La philosophie de Schopenhauer a conservé la trace de ses premières études médicales et physiologiques. Il n’a jamais séparé la philosophie de la physiologie ; mais il faisait peu de cas des physiologistes allemands et recommandait surtout la lecture des physiologistes français. Voici ce qu’il écrivait plus tard à ce sujet à son ami Frauenstædt : « Il y a un certain V..., lui dit-il, qui a l’insolence de traiter de superficiels les immortels écrits de Bichat, et sur ce jugement on se croit dispensé de la lecture de Bichat et de Cabanis... Mais, je vous le dis, si Bichat crachait à la figure de ce sieur V..., il lui ferait encore beaucoup d’honneur.
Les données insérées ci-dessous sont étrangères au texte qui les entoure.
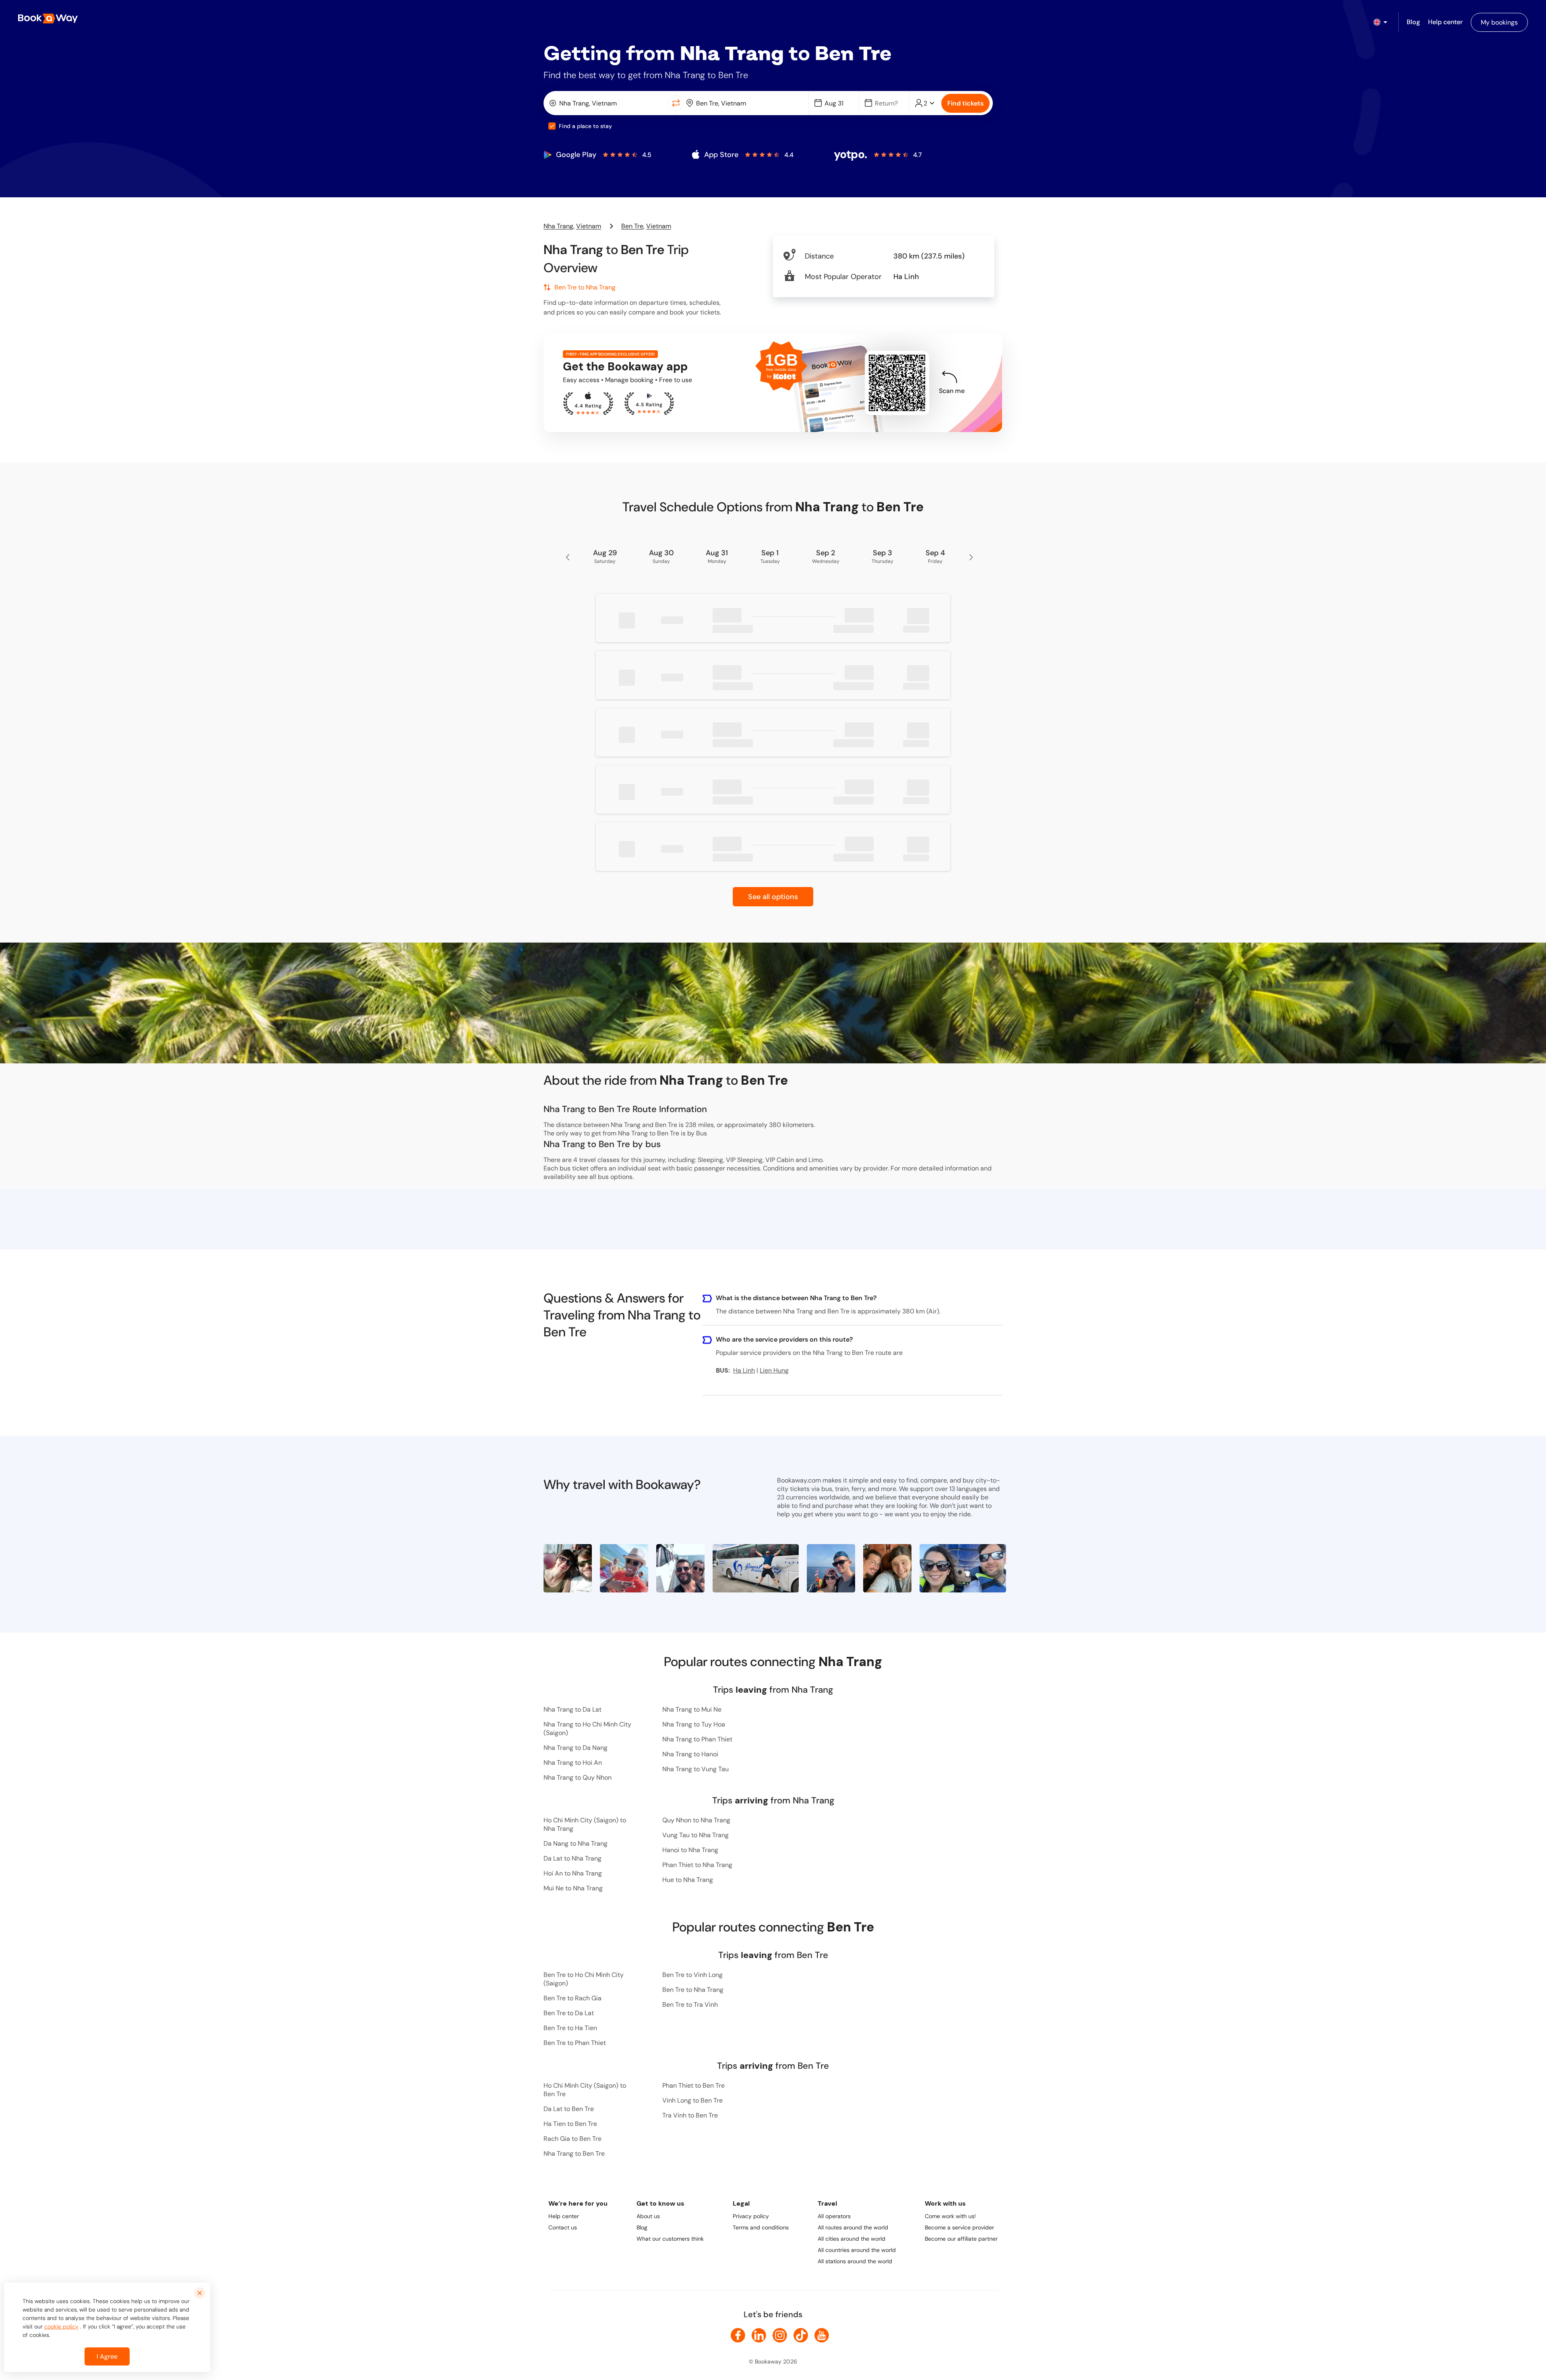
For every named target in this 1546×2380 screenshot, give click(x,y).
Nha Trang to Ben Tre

Bichat n’a vécu que trente ans; voilà bientôt soixante ans qu’il est mort, et toute l’Europe lettrée honore son nom et lit ses écrits. Sur cinquante millions de bipèdes, on ne trouve pas encore une tête pensante comme celle de Bichat. Sans doute, après lui, la physiologie a fait des progrès, non par des Allemands[1], mais par Magendie, Flourens, Ch. Bell, et non de manière à faire oublier Cabanis et Bichat. » — Dans une autre lettre, il disait : « Je vous en prie, n’écrivez rien sur la physiologie dans son rapport avec la psychologie sans avoir pris le suc et le sang de Cabanis et de Bichat. Au contraire, vous pouvez laisser sans les lire cent barbouilleurs allemands. En général il n’y a pas de psychologie, parce qu’il n’y a pas de psyché, d’âme, et que l’on ne doit point étudier l’homme pour lui-même, mais seulement dans son rapport avec le monde, microcosme et macrocosme tout ensemble, ainsi que je l’ai fait, et assurez-vous d’abord si vous possédez bien votre physiologie, ce qui suppose l’anatomie et la chimie. »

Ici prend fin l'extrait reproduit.